下顎で特徴的なのは、下顎骨の中を走行する下歯槽管までの骨の高さが不足している場合です。
それは、下の奥歯の部分の身体のしくみによるのです。下歯槽管は、下顎の裏側の最後方から骨の中に入り、細いトンネルのようになって、犬歯の後ろあたりの出口(オトガイ孔)から抜けていきます。
この下歯槽管には、下歯槽神経という知覚神経や血管が入っており、それを損傷すると、出血や神経麻痺が起こります。

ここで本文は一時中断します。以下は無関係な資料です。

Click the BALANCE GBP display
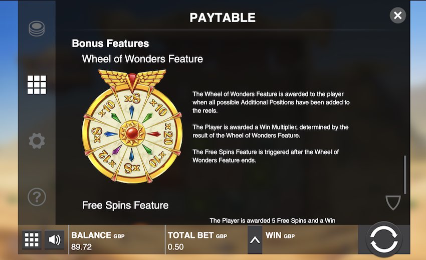 [98, 241]
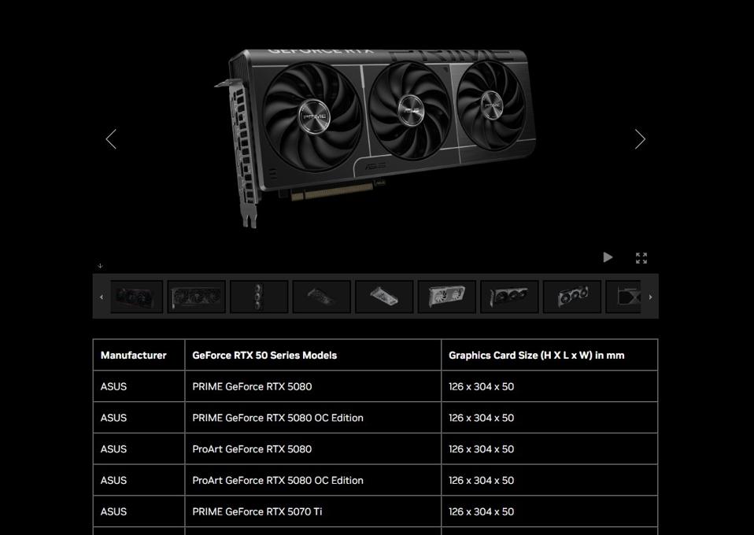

上下の位置的には、骨の3分の2くらい下部を通っているのですが、歯周病の進行や入れ歯を入れていると骨が吸収されて、下歯槽管までの高さが短くなっていくのです。インプラントを安全に、しかも長期的に良好に保つには、下歯槽管までの骨の高さが10mm(2mmの安全域をとって)は欲しいところです。その高さが短いケースでは、造骨処置が必要になります。上記の上下顎共通のGBR法で対応できることもあれば、ご自身の骨を移植(自家骨移植)することが望ましい場合もあります。